Casusbeschrijving
import numpy as np
import matplotlib.pyplot as plt
%matplotlib inline
import seaborn as sns
import pandas as pd
import scipy.stats as stats
import plotly.express as px
#import graphviz
import pylab as pl
from sklearn import preprocessing, metrics
from sklearn.model_selection import train_test_split
from sklearn.dummy import DummyClassifier, DummyRegressor
from sklearn.linear_model import LinearRegression, Ridge, BayesianRidge
from sklearn.neighbors import KNeighborsClassifier
#from sklearn.tree import DecisionTreeClassifier, export_graphviz
from sklearn.metrics import accuracy_score,mean_squared_error, r2_score, classification_report, confusion_matrix
from sklearn.cluster import KMeans
from sklearn.decomposition import PCA
from sklearn.mixture import GaussianMixture
from mpl_toolkits.mplot3d import Axes3D
from mpl_toolkits import mplot3d
movie_df = pd.read_csv('movie.csv')
movie_df.head(1)
extern_movies_df = pd.read_csv('movies_extern.csv', sep = ';')
extern_movies_df.head(1)
movie_df.isnull().sum()
movie_df['language'].unique()
movie_df['country'].unique()
movie_df['facenumber_in_poster'].sort_values().unique()
movie_df = movie_df[
[
'imdb_score', 'gross', 'genres', 'movie_title',
'cast_total_facebook_likes', 'facenumber_in_poster',
'country', 'title_year', 'budget', 'movie_facebook_likes',
'director_facebook_likes', 'duration', 'content_rating', 'language', 'director_name'
]
]
movie_df.head(1)
movie_df = movie_df.replace(['\xa0', '\n', '\t','"'], '', regex = True)
movie_df.movie_title = movie_df.movie_title.astype("string")
extern_movies_df.rename({'title': 'movie_title'}, axis=1, inplace = True) # Kolomnaam veranderen zodat hij overeenkomt met onze orginele dataset
extern_movies_df.movie_title = extern_movies_df.movie_title.astype("string")
movie_df = pd.merge(movie_df, extern_movies_df[['movie_title','revenue', 'budget', 'vote_average', 'vote_count', 'popularity']], how='inner', on='movie_title', suffixes=('_original', '_extern'))

*Wat wordt gevraagd*
Waarom wordt in de code over de filmdataset de kolom 'title' hernoemd naar 'movie_title'?

*Beschikbare gegevens*
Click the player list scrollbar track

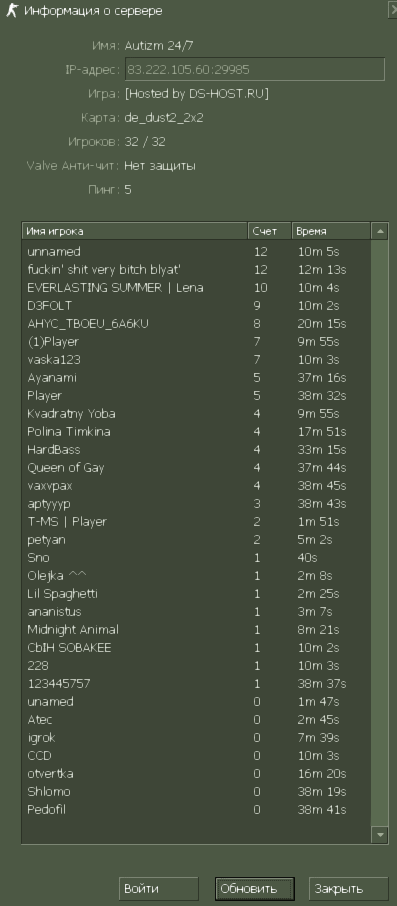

*Resultaat opdracht*
Zodat de kolomnaam overeenkomt met die in de originele dataset.